Experience two thought-provoking films by Ariella Aïsha Azoulay:
Stay for an engaging panel discussion featuring Ariella Aïsha Azoulay, Susan Slyomovics, Muriam Haleh Davis, and Michael Zalta.
Wednesday, March 20, 7 pm, SCA 112
Un-Documented shows that statues do not die, as Alain Resnais and Chris Marker claimed in their film Les statues meurent aussi. Focusing on plundered objects in European museums and listening to the call of asylum seekers to enter European countries, the countries of their former colonizing powers, the film defends the idea that formerly colonized people’s rights are inscribed in these objects, which are actually their documents.
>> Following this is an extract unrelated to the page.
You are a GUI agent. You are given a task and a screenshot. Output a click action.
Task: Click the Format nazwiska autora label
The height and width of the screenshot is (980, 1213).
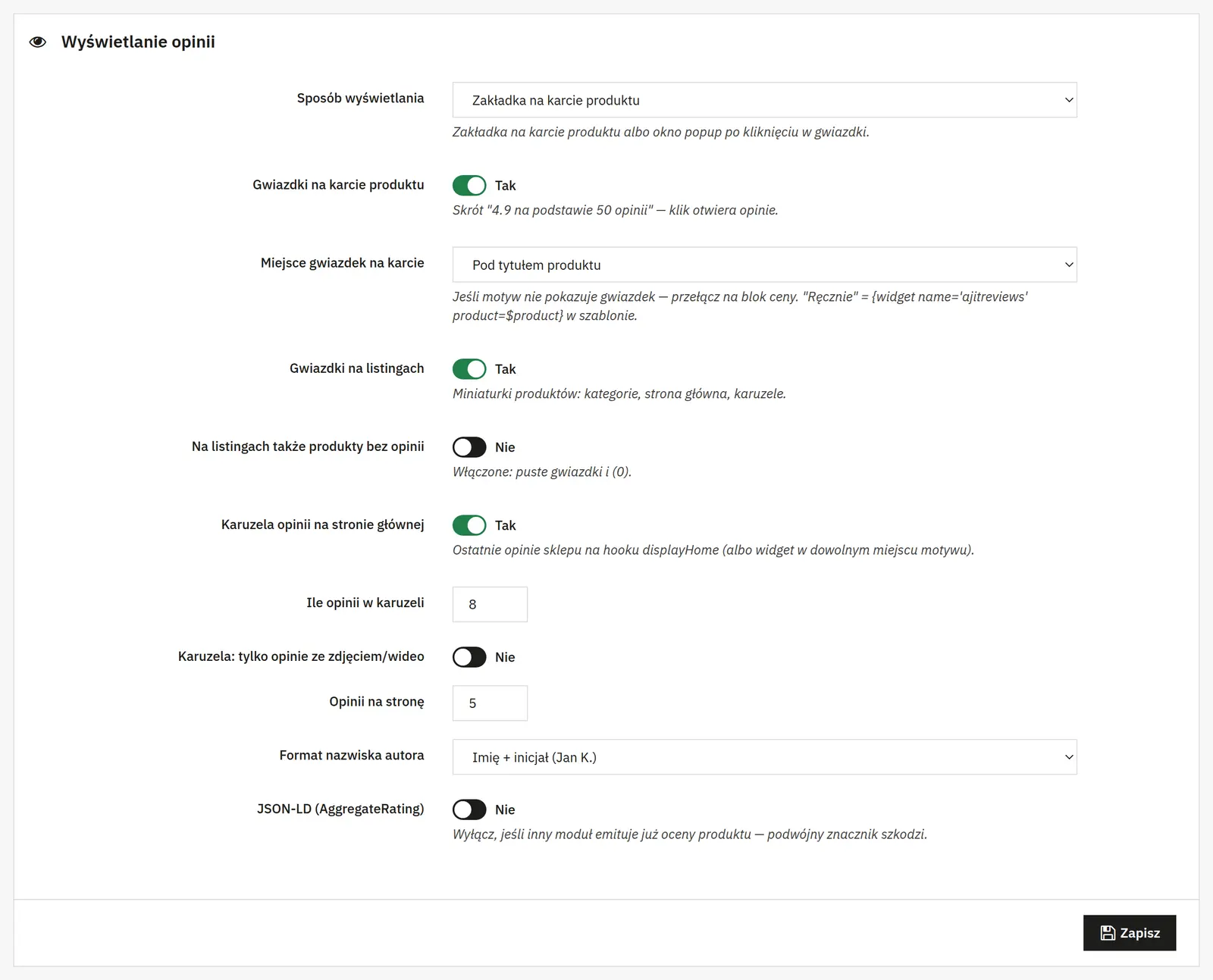352,755
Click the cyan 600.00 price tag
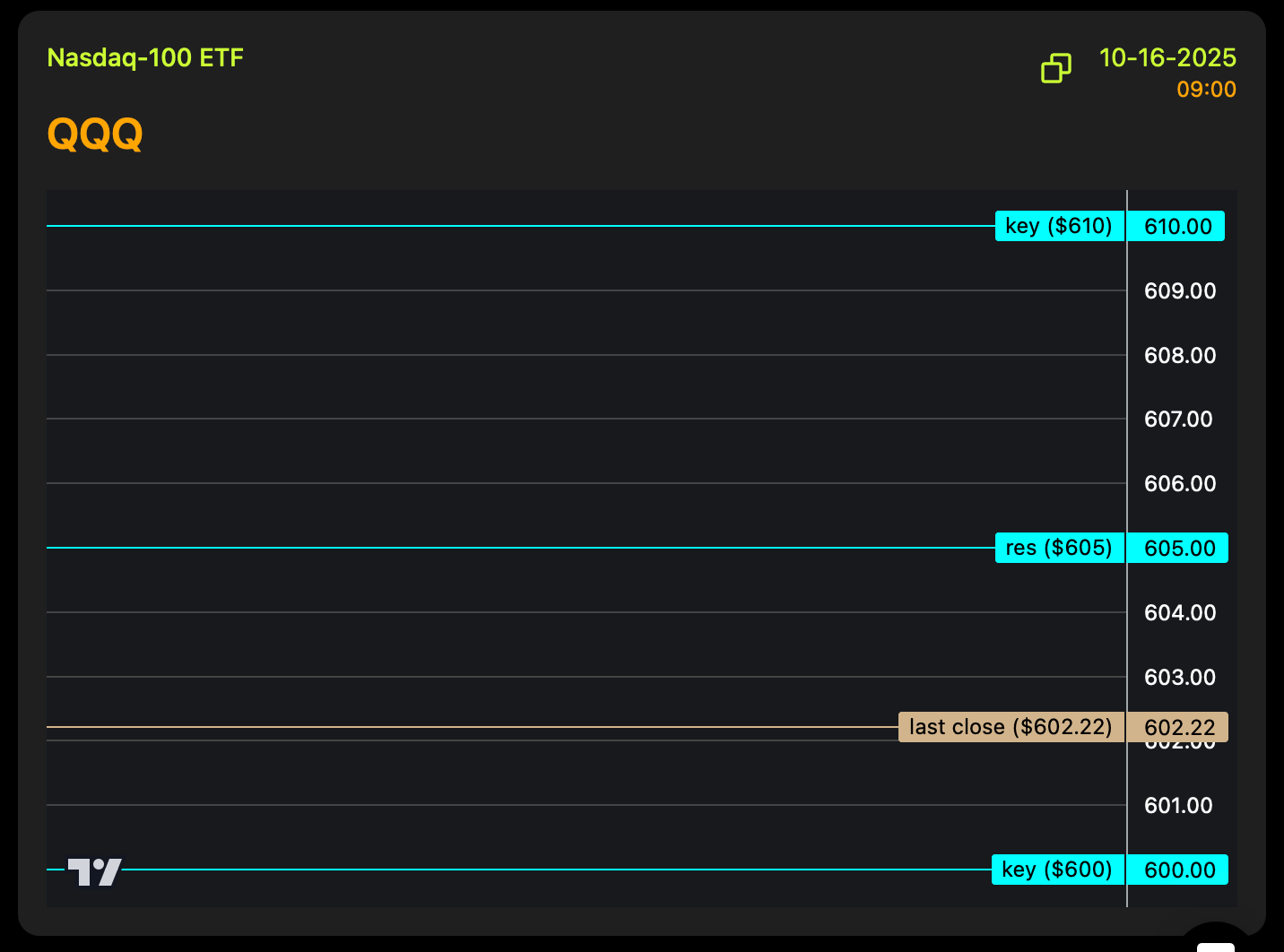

The World Like a Jewel in the Hand travels over open books, looted objects, and postcards to look for the imperial foundations of the world in which we live. Within this wide landscape it focuses on
the destruction of the Jewish Muslim world that existed in North Africa, making it imaginable and inhabitable again. Narrated in the first person, by an Algerian Jew and a Palestinian Jew, the film refuses imperial histories of those places.
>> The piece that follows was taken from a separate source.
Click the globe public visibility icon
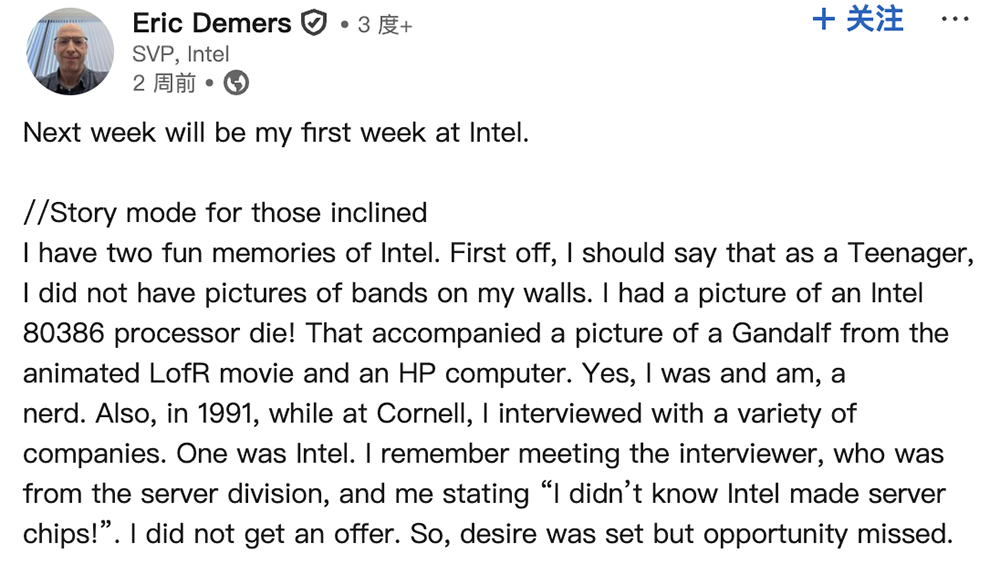 point(236,83)
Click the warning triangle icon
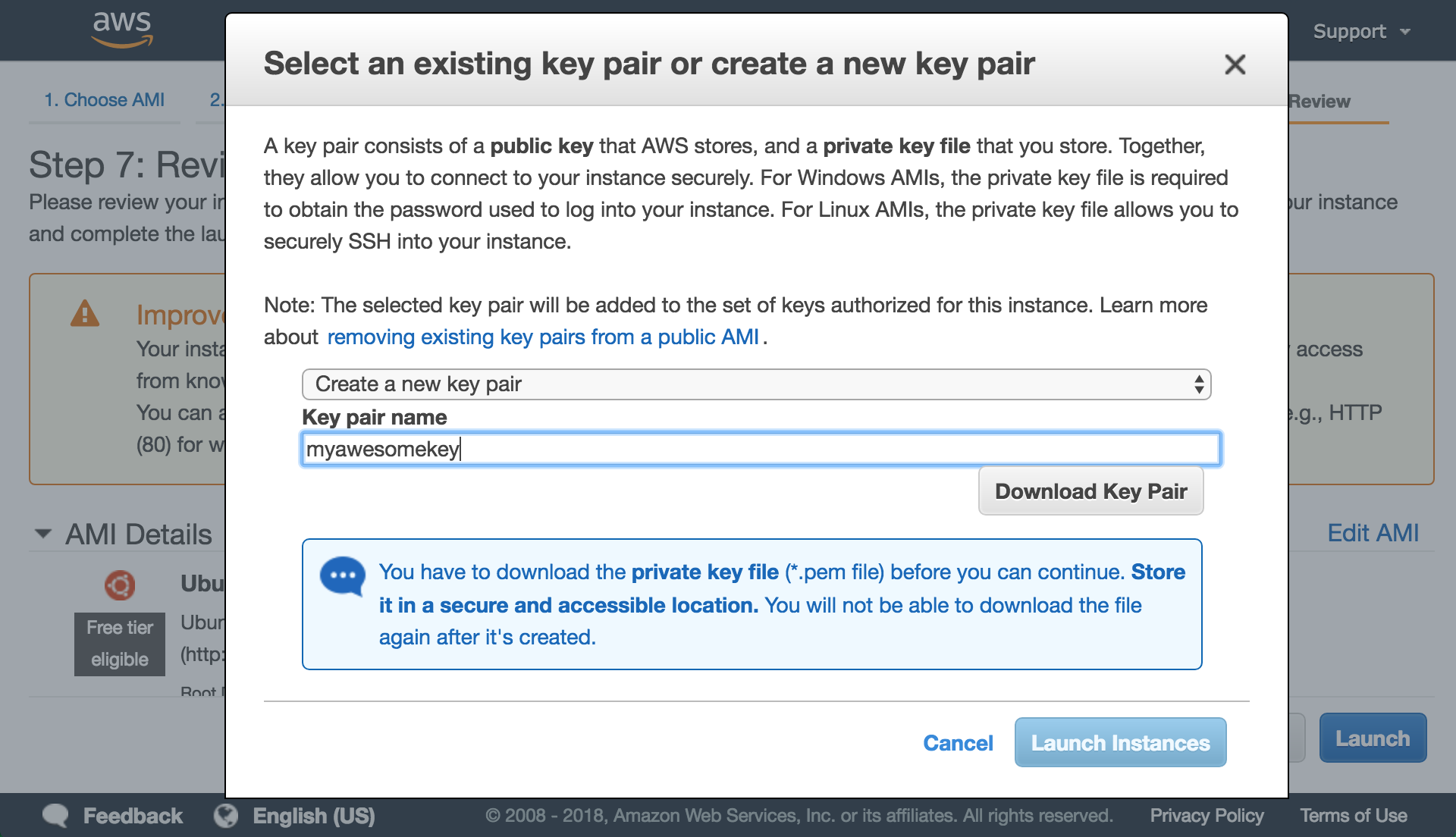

Ariella Aïsha Azoulay is Professor of Modern Culture and Media and Comparative Literature at Brown University. A curator and film essayist, she is the author of The Jewelers of the Ummah -Potential History of the Jewish Muslim World and The Civil Contract of Photography.
Ariella Aïsha Azoulay will join via Zoom
Muriam Haleh Davis is Associate Professor of History at UCSC. She is the author of Markets of Civilization: Islam and Racial Capitalism in Algeria.
Susan Slyomovics is Distinguished Professor of Anthropology and Near Eastern Languages & Cultures at UCLA. She is the author of Monuments Decolonized: Algeria’s French Colonial Heritage.
Michael Zalta is an LA-based writer, producer, and PhD student in Comparative Studies in Literature and Culture at USC.